Proof. Since it is a polynomial of second degree it factors iff it has $2$ polynomials of degree $1$. Since we are looking for a factorization over $F[x]$ where $F$ is a field.The factorization is unique.
Now I know factorization is always possible over $\Bbb C$. So $(X^2-i\sqrt{3})(X^2+i\sqrt{3})$.!!! And this factorization is unique. And it cannot be factored in any other way to any subfields of $\Bbb C$!!. (I use this fact by intuition don't know why???). So only job left is to prove that $$i\sqrt{3}$$ does not belong to $\Q[\sqrt{2}]$. Say for contradiction it does then $$i\sqrt{3}=a+b\sqrt{2}$$ ......$$\sqrt{2} =\frac{a^2+2b^2+3}{ab} $$ where a,b are integers so we have a contradiction. Does my proof miss a step where I should prove something that I have taken for granted? Is it bulletproof and complete? Also. Another way to go is that this polynomial is equal to the minimal polynomial of the extension $\Q[i\sqrt{3}]:\Q[\sqrt{2}]$. But where I stuck is that $$X^2+3$$ is irreducible over $\Q$ and $ i\sqrt{3}$is a root so $\Q[i\sqrt{3}]:\Q$ is of degree 2 but that doesn't make sense since $$[\Q[i\sqrt{3}]:\Q]=[\Q[i\sqrt{3}]:\Q[\sqrt{2}] ][\Q[\sqrt{2}]:\Q]$$ so $2=2 *1$ which means $[\Q[i\sqrt{3}]=\Q[\sqrt{2}]$ which is a contradiction. Am I correct? Any help on how to do a proof with the second method?
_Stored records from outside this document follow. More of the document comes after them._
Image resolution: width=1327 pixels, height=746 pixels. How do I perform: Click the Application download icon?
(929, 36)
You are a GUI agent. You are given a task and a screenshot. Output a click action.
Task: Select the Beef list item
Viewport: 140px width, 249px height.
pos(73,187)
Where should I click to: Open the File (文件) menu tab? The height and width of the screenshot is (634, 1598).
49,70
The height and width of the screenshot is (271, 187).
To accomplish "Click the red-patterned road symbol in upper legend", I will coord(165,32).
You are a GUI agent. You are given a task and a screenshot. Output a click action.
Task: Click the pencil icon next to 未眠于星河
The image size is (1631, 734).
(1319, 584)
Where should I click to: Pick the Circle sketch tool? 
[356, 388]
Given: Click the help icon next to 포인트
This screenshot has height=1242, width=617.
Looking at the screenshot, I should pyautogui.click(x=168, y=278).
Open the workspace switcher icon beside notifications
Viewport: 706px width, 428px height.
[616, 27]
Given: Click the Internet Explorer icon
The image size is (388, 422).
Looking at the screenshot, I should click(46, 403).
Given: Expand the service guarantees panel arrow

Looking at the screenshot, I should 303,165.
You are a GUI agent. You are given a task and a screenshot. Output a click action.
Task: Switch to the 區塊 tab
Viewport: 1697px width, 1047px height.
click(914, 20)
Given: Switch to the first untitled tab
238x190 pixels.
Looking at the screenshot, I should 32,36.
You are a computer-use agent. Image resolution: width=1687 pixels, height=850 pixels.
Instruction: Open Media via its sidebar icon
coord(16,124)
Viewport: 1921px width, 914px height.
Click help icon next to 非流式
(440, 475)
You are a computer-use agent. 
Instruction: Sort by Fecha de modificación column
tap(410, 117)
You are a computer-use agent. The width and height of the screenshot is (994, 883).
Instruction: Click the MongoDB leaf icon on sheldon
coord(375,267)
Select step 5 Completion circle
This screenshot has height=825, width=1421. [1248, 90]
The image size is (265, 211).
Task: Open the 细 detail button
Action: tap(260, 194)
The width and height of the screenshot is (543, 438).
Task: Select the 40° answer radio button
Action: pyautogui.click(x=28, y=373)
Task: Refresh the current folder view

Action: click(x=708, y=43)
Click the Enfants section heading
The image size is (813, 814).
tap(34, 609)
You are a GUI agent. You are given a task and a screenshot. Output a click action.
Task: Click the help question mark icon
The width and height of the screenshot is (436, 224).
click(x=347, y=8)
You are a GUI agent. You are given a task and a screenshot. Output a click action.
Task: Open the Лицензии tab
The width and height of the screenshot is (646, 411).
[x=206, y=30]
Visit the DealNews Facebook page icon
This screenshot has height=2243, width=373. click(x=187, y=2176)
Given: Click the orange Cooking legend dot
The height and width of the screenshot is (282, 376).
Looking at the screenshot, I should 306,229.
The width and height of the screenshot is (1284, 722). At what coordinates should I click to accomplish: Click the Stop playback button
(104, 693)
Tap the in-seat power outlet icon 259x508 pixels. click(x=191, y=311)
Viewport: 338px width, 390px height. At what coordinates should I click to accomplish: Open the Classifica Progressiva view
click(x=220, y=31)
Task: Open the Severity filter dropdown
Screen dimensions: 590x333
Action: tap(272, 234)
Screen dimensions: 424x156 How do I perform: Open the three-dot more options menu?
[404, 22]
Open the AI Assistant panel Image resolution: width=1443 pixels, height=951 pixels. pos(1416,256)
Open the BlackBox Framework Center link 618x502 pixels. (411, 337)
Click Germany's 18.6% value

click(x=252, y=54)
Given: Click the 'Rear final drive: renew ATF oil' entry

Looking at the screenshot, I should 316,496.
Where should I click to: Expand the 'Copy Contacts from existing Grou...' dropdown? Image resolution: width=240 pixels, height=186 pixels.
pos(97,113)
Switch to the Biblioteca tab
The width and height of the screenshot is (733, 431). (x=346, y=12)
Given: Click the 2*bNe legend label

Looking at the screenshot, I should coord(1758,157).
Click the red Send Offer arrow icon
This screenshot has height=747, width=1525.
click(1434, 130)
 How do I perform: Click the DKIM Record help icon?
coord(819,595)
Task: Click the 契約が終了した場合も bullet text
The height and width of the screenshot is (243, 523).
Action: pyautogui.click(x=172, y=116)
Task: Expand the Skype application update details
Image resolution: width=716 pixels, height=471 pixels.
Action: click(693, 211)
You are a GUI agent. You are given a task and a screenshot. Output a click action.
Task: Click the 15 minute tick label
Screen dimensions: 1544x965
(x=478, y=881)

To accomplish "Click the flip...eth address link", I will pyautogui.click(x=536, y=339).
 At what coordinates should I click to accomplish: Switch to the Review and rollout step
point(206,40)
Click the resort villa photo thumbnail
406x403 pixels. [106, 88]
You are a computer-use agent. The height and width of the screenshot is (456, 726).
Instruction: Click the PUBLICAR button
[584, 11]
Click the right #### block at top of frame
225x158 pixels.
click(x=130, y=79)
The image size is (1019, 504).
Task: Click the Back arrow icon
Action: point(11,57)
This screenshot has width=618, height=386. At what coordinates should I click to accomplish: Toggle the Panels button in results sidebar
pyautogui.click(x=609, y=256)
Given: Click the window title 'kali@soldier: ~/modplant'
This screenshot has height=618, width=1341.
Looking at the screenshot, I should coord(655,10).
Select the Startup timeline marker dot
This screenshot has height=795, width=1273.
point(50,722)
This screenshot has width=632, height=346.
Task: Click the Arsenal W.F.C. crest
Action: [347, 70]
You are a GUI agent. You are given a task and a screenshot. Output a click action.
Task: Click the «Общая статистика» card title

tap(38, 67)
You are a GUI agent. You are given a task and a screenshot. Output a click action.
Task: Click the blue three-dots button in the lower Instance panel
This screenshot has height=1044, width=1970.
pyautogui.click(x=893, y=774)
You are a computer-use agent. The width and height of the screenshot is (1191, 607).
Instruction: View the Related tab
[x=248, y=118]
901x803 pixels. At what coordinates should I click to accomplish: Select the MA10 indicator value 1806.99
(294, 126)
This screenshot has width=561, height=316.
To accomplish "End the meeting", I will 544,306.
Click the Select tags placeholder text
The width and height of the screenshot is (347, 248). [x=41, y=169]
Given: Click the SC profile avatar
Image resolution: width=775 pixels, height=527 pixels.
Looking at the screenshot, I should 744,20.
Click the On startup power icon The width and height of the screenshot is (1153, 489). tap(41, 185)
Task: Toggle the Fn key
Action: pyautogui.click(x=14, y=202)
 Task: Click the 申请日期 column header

A monic quadratic polynomial $f(x)$ over a field $K$ is reducible if and only if it can be written as $(x-a)(x-b)$ with $a,b\in K$. Now take $f(x)=x^2+3$ and $K=\mathbb{Q}[\sqrt{2}]$. We have $a=x_1+y_1\sqrt{2}$ and $b=x_2+y_2\sqrt{2}$. Compute $(x-a)(x-b)$ and compare it with $x^2+3$.
Remark: The degree $[L:K]$ is only defined for $K\subseteq L$. This is not the case with your two fields.